言語機能のST対象は、主にコミュニケーション障害の患者様です。例えば先天性の難聴で"ことば"が習得できない、事故や脳卒中(脳出血、脳梗塞)によって脳の言語機能を司る部分に損傷を受けた、舌癌で舌切除術を受けた・・・などのケースがあります。つまりSTがかかわる患者様も、お子さんからお年寄りまで幅広い世代に渡っているのです。コミュニケーション障害は体の運動機能と違って、「外見上把握しづらい」という特性があります。それに加えて、患者様がご自身の障害や不自由さについて"ことば"で訴えることが難しいので、「見えにくい障害」ともいわれています。

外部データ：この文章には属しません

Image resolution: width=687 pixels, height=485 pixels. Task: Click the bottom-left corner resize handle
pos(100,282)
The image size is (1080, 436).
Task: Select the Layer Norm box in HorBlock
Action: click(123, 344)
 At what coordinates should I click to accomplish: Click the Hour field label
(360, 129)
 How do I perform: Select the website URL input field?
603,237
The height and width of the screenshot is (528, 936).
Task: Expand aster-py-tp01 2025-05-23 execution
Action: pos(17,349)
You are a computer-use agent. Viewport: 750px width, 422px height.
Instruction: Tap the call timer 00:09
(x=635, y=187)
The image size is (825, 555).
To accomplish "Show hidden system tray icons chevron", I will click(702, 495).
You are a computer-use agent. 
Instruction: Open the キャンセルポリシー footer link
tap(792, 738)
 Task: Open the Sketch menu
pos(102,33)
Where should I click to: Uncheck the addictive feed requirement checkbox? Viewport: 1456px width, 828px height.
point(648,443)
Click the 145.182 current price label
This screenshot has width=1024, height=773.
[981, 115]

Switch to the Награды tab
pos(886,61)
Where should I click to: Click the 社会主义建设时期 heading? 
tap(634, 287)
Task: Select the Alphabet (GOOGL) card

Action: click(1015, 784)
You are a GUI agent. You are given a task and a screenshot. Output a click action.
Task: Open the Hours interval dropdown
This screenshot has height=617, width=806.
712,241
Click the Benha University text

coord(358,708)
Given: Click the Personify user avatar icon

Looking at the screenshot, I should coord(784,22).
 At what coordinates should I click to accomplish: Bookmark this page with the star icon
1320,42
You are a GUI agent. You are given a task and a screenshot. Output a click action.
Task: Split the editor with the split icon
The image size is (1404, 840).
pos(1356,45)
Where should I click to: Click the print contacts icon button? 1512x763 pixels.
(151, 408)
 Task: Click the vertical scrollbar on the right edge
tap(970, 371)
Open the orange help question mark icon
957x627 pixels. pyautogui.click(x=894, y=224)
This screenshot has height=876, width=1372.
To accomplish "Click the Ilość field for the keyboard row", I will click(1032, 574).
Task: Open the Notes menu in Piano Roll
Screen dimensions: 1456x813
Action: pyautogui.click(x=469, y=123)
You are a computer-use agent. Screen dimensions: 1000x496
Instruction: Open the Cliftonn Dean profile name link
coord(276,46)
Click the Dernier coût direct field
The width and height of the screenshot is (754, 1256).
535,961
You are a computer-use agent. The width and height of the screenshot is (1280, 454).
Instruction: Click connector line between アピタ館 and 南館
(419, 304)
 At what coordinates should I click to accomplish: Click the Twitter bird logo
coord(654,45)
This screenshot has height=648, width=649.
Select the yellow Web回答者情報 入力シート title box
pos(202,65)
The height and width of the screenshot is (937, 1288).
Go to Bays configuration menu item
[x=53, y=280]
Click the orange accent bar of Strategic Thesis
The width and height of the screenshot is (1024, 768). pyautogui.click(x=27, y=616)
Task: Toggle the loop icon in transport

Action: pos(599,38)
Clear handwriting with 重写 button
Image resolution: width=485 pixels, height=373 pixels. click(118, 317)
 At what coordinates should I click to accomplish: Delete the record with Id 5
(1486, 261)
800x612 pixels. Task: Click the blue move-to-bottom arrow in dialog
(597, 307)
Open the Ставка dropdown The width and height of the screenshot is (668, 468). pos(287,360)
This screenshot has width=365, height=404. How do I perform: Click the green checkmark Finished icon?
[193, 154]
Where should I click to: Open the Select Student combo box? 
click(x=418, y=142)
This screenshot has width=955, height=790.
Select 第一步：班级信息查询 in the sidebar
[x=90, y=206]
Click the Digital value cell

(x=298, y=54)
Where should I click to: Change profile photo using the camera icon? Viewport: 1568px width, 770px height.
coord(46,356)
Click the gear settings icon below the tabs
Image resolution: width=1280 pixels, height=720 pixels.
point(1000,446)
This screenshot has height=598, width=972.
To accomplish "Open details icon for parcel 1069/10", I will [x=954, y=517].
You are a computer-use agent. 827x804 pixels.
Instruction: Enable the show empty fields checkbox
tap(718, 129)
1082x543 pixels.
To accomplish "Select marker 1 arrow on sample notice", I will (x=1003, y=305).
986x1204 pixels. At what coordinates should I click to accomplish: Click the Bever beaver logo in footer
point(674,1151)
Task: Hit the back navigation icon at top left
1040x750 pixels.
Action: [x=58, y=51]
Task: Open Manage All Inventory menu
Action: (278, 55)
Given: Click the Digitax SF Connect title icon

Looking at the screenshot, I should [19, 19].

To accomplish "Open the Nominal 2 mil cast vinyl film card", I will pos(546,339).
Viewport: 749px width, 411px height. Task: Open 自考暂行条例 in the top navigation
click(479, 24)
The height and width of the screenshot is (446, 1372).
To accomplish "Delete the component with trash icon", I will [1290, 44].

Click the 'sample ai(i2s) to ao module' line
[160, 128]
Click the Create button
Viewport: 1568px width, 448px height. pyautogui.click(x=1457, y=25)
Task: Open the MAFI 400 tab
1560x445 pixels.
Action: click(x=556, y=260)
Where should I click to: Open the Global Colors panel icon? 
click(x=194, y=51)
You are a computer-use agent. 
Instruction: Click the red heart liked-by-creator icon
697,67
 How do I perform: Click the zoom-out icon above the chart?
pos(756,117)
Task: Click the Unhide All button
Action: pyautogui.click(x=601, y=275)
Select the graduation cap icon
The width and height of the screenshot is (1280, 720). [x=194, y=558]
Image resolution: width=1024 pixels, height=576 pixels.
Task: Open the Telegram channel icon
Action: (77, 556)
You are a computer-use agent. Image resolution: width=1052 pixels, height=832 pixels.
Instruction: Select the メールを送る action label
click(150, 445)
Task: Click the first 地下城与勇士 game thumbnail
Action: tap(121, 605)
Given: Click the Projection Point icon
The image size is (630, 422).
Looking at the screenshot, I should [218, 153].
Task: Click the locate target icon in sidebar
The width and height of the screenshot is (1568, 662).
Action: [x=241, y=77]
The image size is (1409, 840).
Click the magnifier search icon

当院のような病気やケガをされた直後の「急性期」病院では、患者様の多くがコミュニケーション障害である「失語症」と「運動障害性構音障害」、そして「嚥下障害」を抱えています。そのため現在、脳卒中診療科・脳神経外科に入院されている患者様を中心に言語聴覚療法を行っています。「失語症」とは脳の言語野("ことば"を司る部分)に損傷を受け、「話す」ことだけでなく、「聴く」、「読む」、「書く」機能も障害されます。症状は言いたい"ことば"が思い出せない、思ったことと違う"ことば"を言ってしまう、聴いた"ことば"の意味が理解できないなどです。「運動障害性構音障害」は発声発語器官(話すときに使う器官のことで、唇・舌など)の筋や筋を司る神経が障害され、はっきり発音されなくなった状態です。症状は呂律が回らない、声が小さい、ガラガラ声になるなどです。「嚥下障害」では食事中にむせる、食べ物をうまく噛めないなどの症状がみられます。嚥下障害は運動障害性構音障害と同時に起こることが多くみられます。
コミュニケーション障害を持つ患者様は、人間の生活の根本であるコミュニケーションがスムーズに行えないことで、心理的・社会的に受けるダメージはとても大きいと考えられます。言語聴覚療法においては「コミュニケーション障害」と関わるのみではなく、そうした障害をかかえた「人、患者様」への援助活動を行うという認識が重要だと考えています。
STは患者様、ご家族の立場を尊重し、心理的な変化を敏感に受け止めながら、丁寧にリハビリテーションを行います。